Going down the data below, set down exactly the line with "Read our annual" and each line after it through the line with "Seasonal Teas (525, 287)"; no other lines.

◆ ◆ ◆ ◆ ◆ ◆ ◆

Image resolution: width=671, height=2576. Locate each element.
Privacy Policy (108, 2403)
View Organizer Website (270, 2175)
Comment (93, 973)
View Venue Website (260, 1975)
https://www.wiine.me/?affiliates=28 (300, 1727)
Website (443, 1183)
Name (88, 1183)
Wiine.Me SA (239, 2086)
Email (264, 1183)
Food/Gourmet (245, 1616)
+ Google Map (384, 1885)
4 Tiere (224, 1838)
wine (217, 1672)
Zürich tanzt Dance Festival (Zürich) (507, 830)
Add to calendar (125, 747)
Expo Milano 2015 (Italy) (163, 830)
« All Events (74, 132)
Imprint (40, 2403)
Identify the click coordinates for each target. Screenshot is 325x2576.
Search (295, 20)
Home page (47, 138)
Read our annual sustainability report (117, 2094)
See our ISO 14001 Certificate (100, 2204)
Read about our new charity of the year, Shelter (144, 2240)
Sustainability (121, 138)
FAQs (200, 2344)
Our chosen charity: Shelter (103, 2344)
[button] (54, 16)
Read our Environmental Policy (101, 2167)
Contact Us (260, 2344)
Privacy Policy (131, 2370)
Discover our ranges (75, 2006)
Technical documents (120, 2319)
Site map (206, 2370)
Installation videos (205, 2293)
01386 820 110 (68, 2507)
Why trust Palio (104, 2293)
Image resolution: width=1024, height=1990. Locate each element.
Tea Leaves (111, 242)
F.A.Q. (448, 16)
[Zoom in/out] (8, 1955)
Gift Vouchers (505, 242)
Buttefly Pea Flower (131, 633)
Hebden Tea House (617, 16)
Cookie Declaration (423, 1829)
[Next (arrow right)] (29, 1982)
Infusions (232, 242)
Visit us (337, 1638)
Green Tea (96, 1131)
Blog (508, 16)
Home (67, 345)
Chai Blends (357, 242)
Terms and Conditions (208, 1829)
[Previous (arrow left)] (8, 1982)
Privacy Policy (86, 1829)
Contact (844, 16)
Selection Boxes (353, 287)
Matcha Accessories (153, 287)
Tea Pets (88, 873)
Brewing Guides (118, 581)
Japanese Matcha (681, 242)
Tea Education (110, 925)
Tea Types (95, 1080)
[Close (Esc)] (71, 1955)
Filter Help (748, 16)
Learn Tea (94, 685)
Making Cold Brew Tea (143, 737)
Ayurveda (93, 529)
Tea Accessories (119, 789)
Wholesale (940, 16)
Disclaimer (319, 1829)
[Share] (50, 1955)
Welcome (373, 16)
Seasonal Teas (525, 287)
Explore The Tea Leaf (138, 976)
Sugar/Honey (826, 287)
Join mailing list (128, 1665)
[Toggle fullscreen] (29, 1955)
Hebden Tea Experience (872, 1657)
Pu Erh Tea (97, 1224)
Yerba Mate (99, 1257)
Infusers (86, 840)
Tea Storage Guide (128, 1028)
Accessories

◆ ◆ ◆ ◆ ◆ ◆ ◆

• [Exercise answer]
Read our annual sustainability report (117, 2094)
See our ISO 14001 Certificate (100, 2204)
Read about our new charity of the year, Shelter (144, 2240)
Sustainability (121, 138)
FAQs (200, 2344)
Our chosen charity: Shelter (103, 2344)
[button] (54, 16)
Read our Environmental Policy (101, 2167)
Contact Us (260, 2344)
Privacy Policy (131, 2370)
Discover our ranges (75, 2006)
Technical documents (120, 2319)
Site map (206, 2370)
Installation videos (205, 2293)
01386 820 110 (68, 2507)
Why trust Palio (104, 2293)
Image resolution: width=1024, height=1990. Locate each element.
Tea Leaves (111, 242)
F.A.Q. (448, 16)
[Zoom in/out] (8, 1955)
Gift Vouchers (505, 242)
Buttefly Pea Flower (131, 633)
Hebden Tea House (617, 16)
Cookie Declaration (423, 1829)
[Next (arrow right)] (29, 1982)
Infusions (232, 242)
Visit us (337, 1638)
Green Tea (96, 1131)
Blog (508, 16)
Home (67, 345)
Chai Blends (357, 242)
Terms and Conditions (208, 1829)
[Previous (arrow left)] (8, 1982)
Privacy Policy (86, 1829)
Contact (844, 16)
Selection Boxes (353, 287)
Matcha Accessories (153, 287)
Tea Pets (88, 873)
Brewing Guides (118, 581)
Japanese Matcha (681, 242)
Tea Education (110, 925)
Tea Types (95, 1080)
[Close (Esc)] (71, 1955)
Filter Help (748, 16)
Learn Tea (94, 685)
Making Cold Brew Tea (143, 737)
Ayurveda (93, 529)
Tea Accessories (119, 789)
Wholesale (940, 16)
Disclaimer (319, 1829)
[Share] (50, 1955)
Welcome (373, 16)
Seasonal Teas (525, 287)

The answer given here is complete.